与大肠杆菌组相比,*.P<0.05,**.P<0.01,***.P<0.001;与空白对照组相比,#.P<0.05

2.6 党参多糖对大肠杆菌诱导损伤标记物HMGB1蛋白表达和肺病理损伤的影响

C57BL/6J小鼠腹腔注射CPPS预处理后,用1×108CFU大肠杆菌鼻腔滴注小鼠后取肺组织,检测小鼠肺中HMGB1的表达情况,如图6所示。相比于未处理组,使用CPPS处理组小鼠在大肠杆菌感染时肺组织的荧光强度中位数较低,提示HMGB1表达处于较低水平。此外,通过HE染色结果可观察到对照组小鼠肺基本正常,未见明显病理变化,而大肠杆菌感染组病变较为严重,表现为大部分肺泡间质变宽,有的区域可见大量中性粒细胞渗出,当使用CPPS预处理后,再使用大肠杆菌感染肺损伤程度显著下调,表现为部分区域肺泡间质稍有增宽,轻度淤血。上述结果表明,CPPS可下调大肠杆菌感染诱导的肺中HMGB1的表达并可减轻肺的损伤。

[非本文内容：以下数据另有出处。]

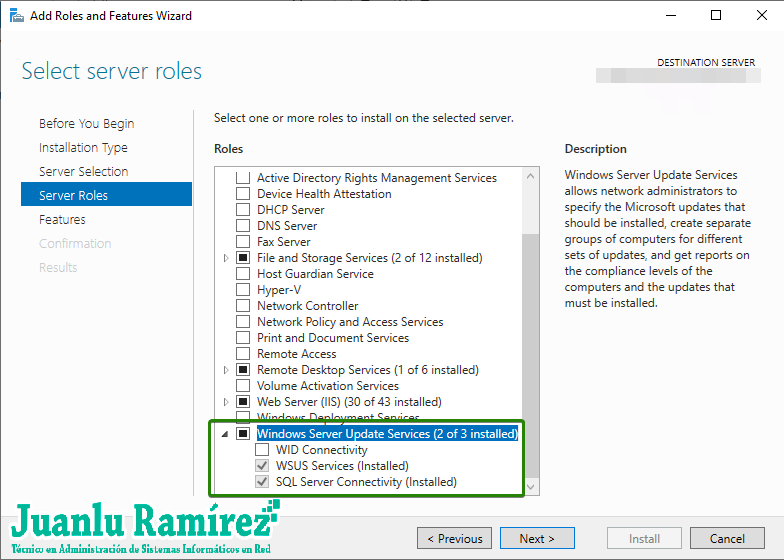Collapse Windows Server Update Services node
This screenshot has width=784, height=560.
tap(225, 434)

与大肠杆菌组相比,*.P<0.05,**.P<0.01,***.P<0.001;与空白对照组相比,#.P<0.05

3 讨 论

急性肺损伤(acute lung injury,ALI)是一种严重的呼吸系统疾病,目前缺乏有效的治疗方法导致死亡率较高[15-16]。ALI的特征是肺间隙和肺实质中无法控制的高炎症反应,包括肺泡毛细血管膜损伤、血管通透性增加和中性粒细胞募集增多[17]。党参作为一种常用中药具有补中益气和健脾益肺的功效[18]。研究表明,党参在防治慢性阻塞性肺,呼吸窘迫综合征和间质性肺病等肺部相关疾病具有重要作用[19-21]。但党参对ALI的作用目前尚不清楚,因此本研究通过网络药理学和分子生物学试验相结合的方式探究党参对ALI的作用机制,以期为兽医临床防治急性肺损伤及相关新兽药的研发提供理论依据。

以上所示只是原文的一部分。